__任务目标__.
1. 根据这篇关于劳动争议司法解释的摘录,最高院是在哪一天发布《解释四意见稿》的?
2. 请改写这篇关于劳动争议司法解释的摘录中从“自《劳动合同法》以降,对劳动”到“删改条文的品评方能体会一二。”的部分,并把其中的“实务界”换成“法律实务界”。

__所给摘录__.
##########
自《劳动合同法》以降,对劳动争议相关疑点难点的判断已经不能再完全照搬以往的经验,甚至对过去有确凿定论的相当部分先例亦不能遵循,不少同仁均大呼“看不懂”。
究其原因,恐怕在于2008年之前的相关司法解释可能更加看重的是劳动争议与其他民事争议所具有的“共性”(即,虽然承认双方当事人之地位不等,但终究属于平等民事主体之间之争议),双方当事人仍可依“意思自治”之原则对争议事实予以定性或决断;而自2008年之后,对于劳动争议相当程度上强调的是“劳动”二字,寻求公共权力介入或社会本位限制之倾向愈发明显。
由此,彷徨失措的实务界急切的需要一套“新坐标”以进行理论定位,重新构建相关“概念”、“命题”及“推理”。
故,实务界对于有关司法解释之颁布寄予了莫大的期望。
《最高人民法院关于审理劳动争议案件适用法律若干问题的解释(三)》(以下简称“解释三”)算开了个好头。
其就双重劳动关系、退休人员法律地位界定及加班费举证等事项之规定颠覆了相当部分旧有的“思维定势”,这一方面使得实务界进一步厘清了理论发展方向,另一方面更使得其坚信还需要更多的“坐标”重建认知“版图”。
故,对于《解释四》,几乎可以用“千呼万唤”来形容。
据笔者了解,就《解释四》所涉及之相当部分要点本拟于《解释三》中一并颁布,但鉴于相关内容争议较大,故被暂时搁置,遂定于《解释四》中另行公布。
但未曾想这一安排随着经济形势的变化及实践操作的发展而不断作出相应调整,最终在经过多轮审慎考量后,(经一年有余)方才最终出台,其中之“春秋笔法”还需结合政策沿革与实操需要通过对删改条文的品评方能体会一二。
笔者在此谨就《解释四》重点条文的全面解读“抛砖引玉”,如有不足之处,还望诸位大方指教与包涵。
一、“空欢喜一场”的约定管辖
(一)背景
依最高院2012年6月27日所发布之《关于审理劳动争议案件适用法律若干问题的解释(四)(征求意见稿)》(以下简称“解释四意见稿”)第一条,“用人单位和劳动者可以在劳动合同中约定,发生劳动争议由劳动合同履行地或者用人单位所在地的基层人民法院管辖。
当事人向约定以外的人民法院提起诉讼的,人民法院不予受理;已经受理的,裁定驳回起诉,并告知当事人向有管辖权的人民法院起诉。
”但,目前正式颁行的解释四中已删除了此项规定。
(二)沿革
笔者曾于之前撰文[1] 评论道:
“司法解释四征求意见稿似乎对以往之立法及司法实践精神有所变化,允许约定管辖之适用,这完全解决了业内就约定管辖之顾虑。
##########
__记录摘录__.
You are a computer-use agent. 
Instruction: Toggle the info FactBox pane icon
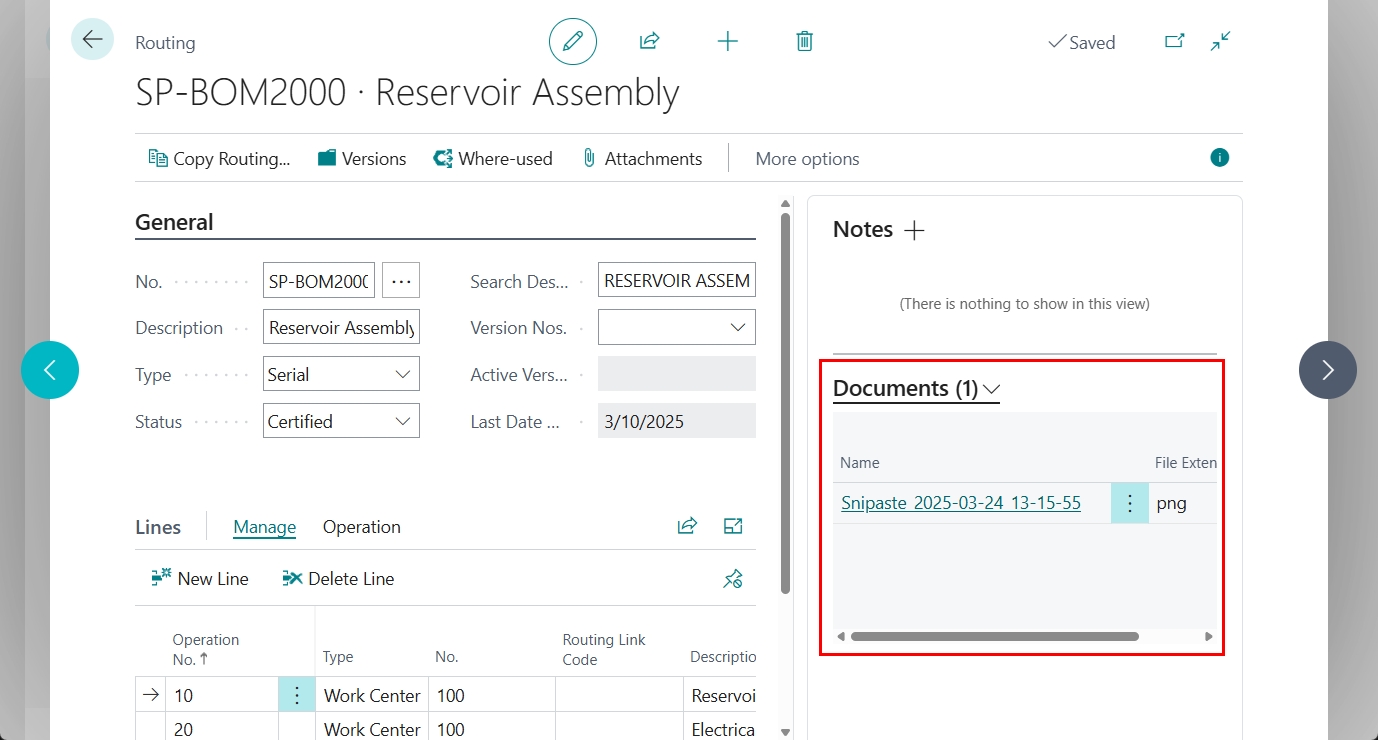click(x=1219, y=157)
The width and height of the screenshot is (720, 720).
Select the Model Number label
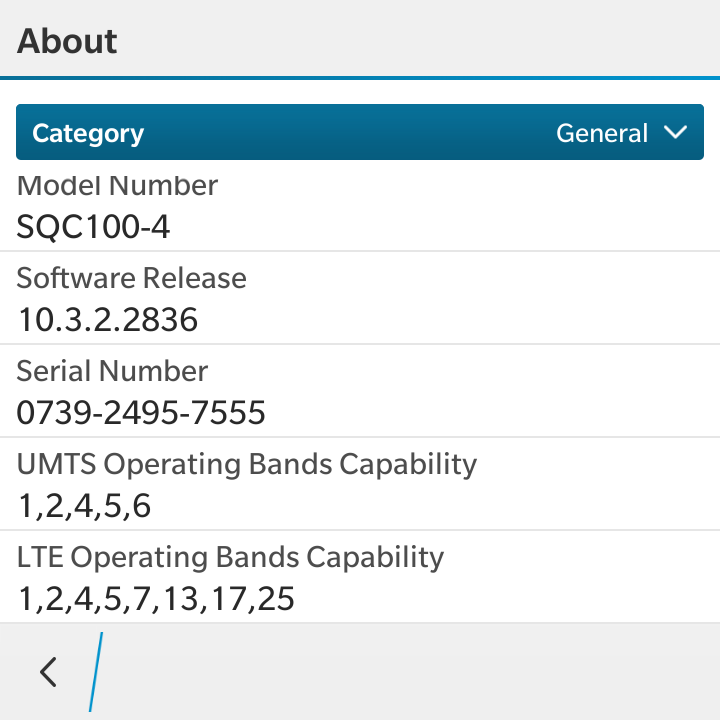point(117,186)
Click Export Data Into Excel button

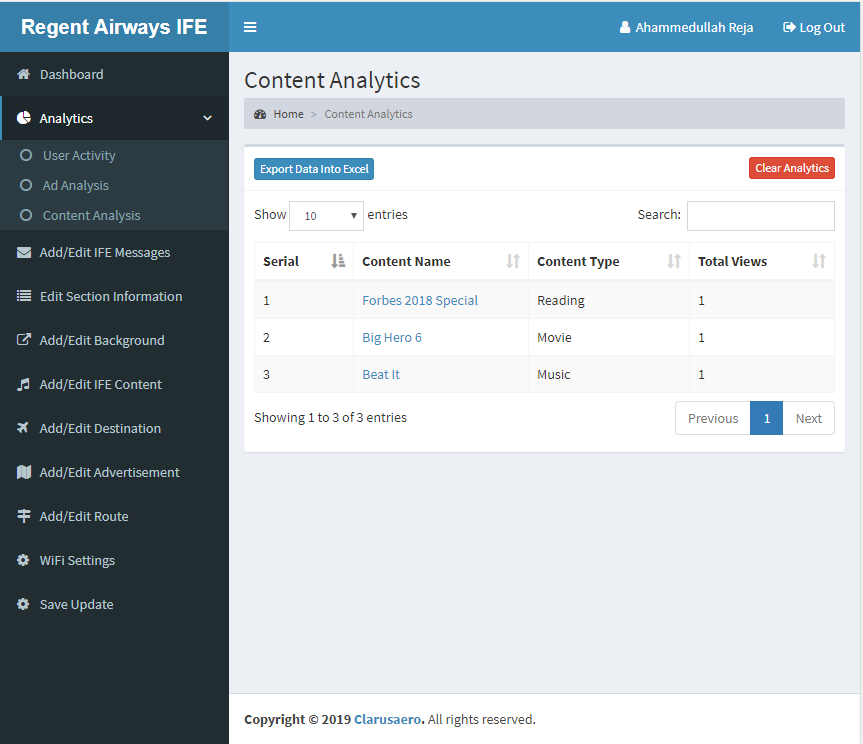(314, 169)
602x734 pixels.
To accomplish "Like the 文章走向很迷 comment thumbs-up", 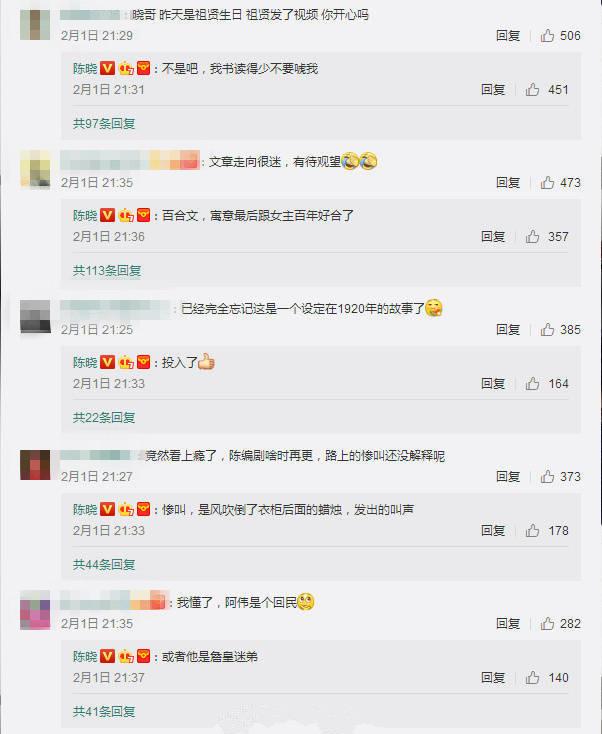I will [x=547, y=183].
##########
__问题解答__.
1. 2012年6月27日。

2.
自《劳动合同法》以降,对劳动争议相关疑点难点的判断已经不能再完全照搬以往的经验,甚至对过去有确凿定论的相当部分先例亦不能遵循,不少同仁均大呼“看不懂”。
究其原因,恐怕在于2008年之前的相关司法解释可能更加看重的是劳动争议与其他民事争议所具有的“共性”(即,虽然承认双方当事人之地位不等,但终究属于平等民事主体之间之争议),双方当事人仍可依“意思自治”之原则对争议事实予以定性或决断;而自2008年之后,对于劳动争议相当程度上强调的是“劳动”二字,寻求公共权力介入或社会本位限制之倾向愈发明显。
由此,彷徨失措的法律实务界急切的需要一套“新坐标”以进行理论定位,重新构建相关“概念”、“命题”及“推理”。
故,法律实务界对于有关司法解释之颁布寄予了莫大的期望。
《最高人民法院关于审理劳动争议案件适用法律若干问题的解释(三)》(以下简称“解释三”)算开了个好头。
其就双重劳动关系、退休人员法律地位界定及加班费举证等事项之规定颠覆了相当部分旧有的“思维定势”,这一方面使得法律实务界进一步厘清了理论发展方向,另一方面更使得其坚信还需要更多的“坐标”重建认知“版图”。
故,对于《解释四》,几乎可以用“千呼万唤”来形容。
据笔者了解,就《解释四》所涉及之相当部分要点本拟于《解释三》中一并颁布,但鉴于相关内容争议较大,故被暂时搁置,遂定于《解释四》中另行公布。
但未曾想这一安排随着经济形势的变化及实践操作的发展而不断作出相应调整,最终在经过多轮审慎考量后,(经一年有余)方才最终出台,其中之“春秋笔法”还需结合政策沿革与实操需要通过对删改条文的品评方能体会一二。